-- Records supplied follows --

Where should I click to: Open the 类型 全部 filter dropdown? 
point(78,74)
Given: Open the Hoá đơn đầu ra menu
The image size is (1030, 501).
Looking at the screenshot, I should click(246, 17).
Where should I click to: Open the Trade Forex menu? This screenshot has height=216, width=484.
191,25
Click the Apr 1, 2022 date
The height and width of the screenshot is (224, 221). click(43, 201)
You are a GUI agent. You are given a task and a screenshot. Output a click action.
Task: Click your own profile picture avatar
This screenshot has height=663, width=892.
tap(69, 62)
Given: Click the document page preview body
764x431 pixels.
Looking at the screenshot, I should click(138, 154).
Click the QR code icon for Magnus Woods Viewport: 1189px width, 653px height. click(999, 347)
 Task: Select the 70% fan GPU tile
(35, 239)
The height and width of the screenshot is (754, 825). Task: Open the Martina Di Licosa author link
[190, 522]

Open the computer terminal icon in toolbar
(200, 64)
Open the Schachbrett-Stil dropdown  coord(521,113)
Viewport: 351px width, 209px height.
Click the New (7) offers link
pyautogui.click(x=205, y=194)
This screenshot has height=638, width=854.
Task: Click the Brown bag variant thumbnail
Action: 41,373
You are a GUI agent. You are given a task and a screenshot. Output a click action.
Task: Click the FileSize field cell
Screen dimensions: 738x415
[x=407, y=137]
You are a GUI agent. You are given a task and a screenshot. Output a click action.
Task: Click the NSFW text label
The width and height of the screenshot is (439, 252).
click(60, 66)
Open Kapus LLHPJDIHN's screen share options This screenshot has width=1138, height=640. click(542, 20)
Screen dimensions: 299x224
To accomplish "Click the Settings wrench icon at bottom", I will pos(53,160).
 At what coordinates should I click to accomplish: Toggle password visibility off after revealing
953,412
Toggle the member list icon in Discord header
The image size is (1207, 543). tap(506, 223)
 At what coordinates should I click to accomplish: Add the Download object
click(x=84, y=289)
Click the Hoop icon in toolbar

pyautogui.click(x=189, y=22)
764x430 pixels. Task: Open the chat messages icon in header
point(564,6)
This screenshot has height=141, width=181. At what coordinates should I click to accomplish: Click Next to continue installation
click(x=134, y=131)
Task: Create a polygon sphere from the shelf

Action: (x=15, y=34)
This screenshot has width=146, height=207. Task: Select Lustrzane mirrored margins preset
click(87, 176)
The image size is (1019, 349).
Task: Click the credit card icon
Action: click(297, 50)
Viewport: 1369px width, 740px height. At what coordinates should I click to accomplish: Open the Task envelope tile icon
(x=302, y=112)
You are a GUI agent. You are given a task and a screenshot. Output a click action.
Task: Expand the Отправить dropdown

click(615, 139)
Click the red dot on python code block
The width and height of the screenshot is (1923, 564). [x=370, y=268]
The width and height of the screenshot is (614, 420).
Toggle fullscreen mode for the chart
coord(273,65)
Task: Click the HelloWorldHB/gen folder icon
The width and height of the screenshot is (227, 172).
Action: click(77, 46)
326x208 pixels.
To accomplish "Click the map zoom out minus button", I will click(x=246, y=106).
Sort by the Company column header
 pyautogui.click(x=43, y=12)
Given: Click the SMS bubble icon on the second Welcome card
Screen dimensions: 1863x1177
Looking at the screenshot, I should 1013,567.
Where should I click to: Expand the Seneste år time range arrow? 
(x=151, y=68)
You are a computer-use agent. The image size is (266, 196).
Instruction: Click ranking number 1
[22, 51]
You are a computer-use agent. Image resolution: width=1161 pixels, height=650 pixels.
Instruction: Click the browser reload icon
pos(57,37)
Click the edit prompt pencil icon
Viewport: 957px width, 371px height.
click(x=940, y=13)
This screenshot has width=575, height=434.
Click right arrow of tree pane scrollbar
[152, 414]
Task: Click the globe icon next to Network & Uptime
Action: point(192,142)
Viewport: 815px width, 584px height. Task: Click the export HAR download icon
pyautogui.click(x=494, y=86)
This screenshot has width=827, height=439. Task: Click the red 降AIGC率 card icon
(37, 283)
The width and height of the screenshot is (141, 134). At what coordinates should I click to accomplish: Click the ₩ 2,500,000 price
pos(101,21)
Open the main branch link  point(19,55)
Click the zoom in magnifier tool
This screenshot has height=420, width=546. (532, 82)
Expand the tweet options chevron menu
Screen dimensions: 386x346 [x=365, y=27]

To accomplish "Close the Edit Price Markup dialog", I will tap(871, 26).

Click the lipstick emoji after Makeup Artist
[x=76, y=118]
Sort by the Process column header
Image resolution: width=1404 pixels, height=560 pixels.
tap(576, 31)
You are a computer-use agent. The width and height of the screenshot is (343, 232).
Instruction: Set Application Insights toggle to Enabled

-- Records supplied concluded --

Transcribe all of the entries without alteration.

Where should I click to: Open the 类型 全部 filter dropdown? 
point(78,74)
Given: Open the Hoá đơn đầu ra menu
The image size is (1030, 501).
Looking at the screenshot, I should click(246, 17).
Where should I click to: Open the Trade Forex menu? This screenshot has height=216, width=484.
191,25
Click the Apr 1, 2022 date
The height and width of the screenshot is (224, 221). click(43, 201)
You are a GUI agent. You are given a task and a screenshot. Output a click action.
Task: Click your own profile picture avatar
This screenshot has height=663, width=892.
tap(69, 62)
Given: Click the document page preview body
764x431 pixels.
Looking at the screenshot, I should click(138, 154).
Click the QR code icon for Magnus Woods Viewport: 1189px width, 653px height. click(999, 347)
 Task: Select the 70% fan GPU tile
(35, 239)
The height and width of the screenshot is (754, 825). Task: Open the Martina Di Licosa author link
[190, 522]

Open the computer terminal icon in toolbar
(200, 64)
Open the Schachbrett-Stil dropdown  coord(521,113)
Viewport: 351px width, 209px height.
Click the New (7) offers link
pyautogui.click(x=205, y=194)
This screenshot has height=638, width=854.
Task: Click the Brown bag variant thumbnail
Action: 41,373
You are a GUI agent. You are given a task and a screenshot. Output a click action.
Task: Click the FileSize field cell
Screen dimensions: 738x415
[x=407, y=137]
You are a GUI agent. You are given a task and a screenshot. Output a click action.
Task: Click the NSFW text label
The width and height of the screenshot is (439, 252).
click(60, 66)
Open Kapus LLHPJDIHN's screen share options This screenshot has width=1138, height=640. click(542, 20)
Screen dimensions: 299x224
To accomplish "Click the Settings wrench icon at bottom", I will pos(53,160).
 At what coordinates should I click to accomplish: Toggle password visibility off after revealing
953,412
Toggle the member list icon in Discord header
The image size is (1207, 543). tap(506, 223)
 At what coordinates should I click to accomplish: Add the Download object
click(x=84, y=289)
Click the Hoop icon in toolbar

pyautogui.click(x=189, y=22)
764x430 pixels. Task: Open the chat messages icon in header
point(564,6)
This screenshot has height=141, width=181. At what coordinates should I click to accomplish: Click Next to continue installation
click(x=134, y=131)
Task: Create a polygon sphere from the shelf

Action: (x=15, y=34)
This screenshot has width=146, height=207. Task: Select Lustrzane mirrored margins preset
click(87, 176)
The image size is (1019, 349).
Task: Click the credit card icon
Action: click(297, 50)
Viewport: 1369px width, 740px height. At what coordinates should I click to accomplish: Open the Task envelope tile icon
(x=302, y=112)
You are a GUI agent. You are given a task and a screenshot. Output a click action.
Task: Expand the Отправить dropdown

click(615, 139)
Click the red dot on python code block
The width and height of the screenshot is (1923, 564). [x=370, y=268]
The width and height of the screenshot is (614, 420).
Toggle fullscreen mode for the chart
coord(273,65)
Task: Click the HelloWorldHB/gen folder icon
The width and height of the screenshot is (227, 172).
Action: click(77, 46)
326x208 pixels.
To accomplish "Click the map zoom out minus button", I will click(x=246, y=106).
Sort by the Company column header
 pyautogui.click(x=43, y=12)
Given: Click the SMS bubble icon on the second Welcome card
Screen dimensions: 1863x1177
Looking at the screenshot, I should 1013,567.
Where should I click to: Expand the Seneste år time range arrow? 
(x=151, y=68)
You are a computer-use agent. The image size is (266, 196).
Instruction: Click ranking number 1
[22, 51]
You are a computer-use agent. Image resolution: width=1161 pixels, height=650 pixels.
Instruction: Click the browser reload icon
pos(57,37)
Click the edit prompt pencil icon
Viewport: 957px width, 371px height.
click(x=940, y=13)
This screenshot has width=575, height=434.
Click right arrow of tree pane scrollbar
[152, 414]
Task: Click the globe icon next to Network & Uptime
Action: point(192,142)
Viewport: 815px width, 584px height. Task: Click the export HAR download icon
pyautogui.click(x=494, y=86)
This screenshot has width=827, height=439. Task: Click the red 降AIGC率 card icon
(37, 283)
The width and height of the screenshot is (141, 134). At what coordinates should I click to accomplish: Click the ₩ 2,500,000 price
pos(101,21)
Open the main branch link  point(19,55)
Click the zoom in magnifier tool
This screenshot has height=420, width=546. (532, 82)
Expand the tweet options chevron menu
Screen dimensions: 386x346 [x=365, y=27]

To accomplish "Close the Edit Price Markup dialog", I will tap(871, 26).

Click the lipstick emoji after Makeup Artist
[x=76, y=118]
Sort by the Process column header
Image resolution: width=1404 pixels, height=560 pixels.
tap(576, 31)
You are a computer-use agent. The width and height of the screenshot is (343, 232).
Instruction: Set Application Insights toggle to Enabled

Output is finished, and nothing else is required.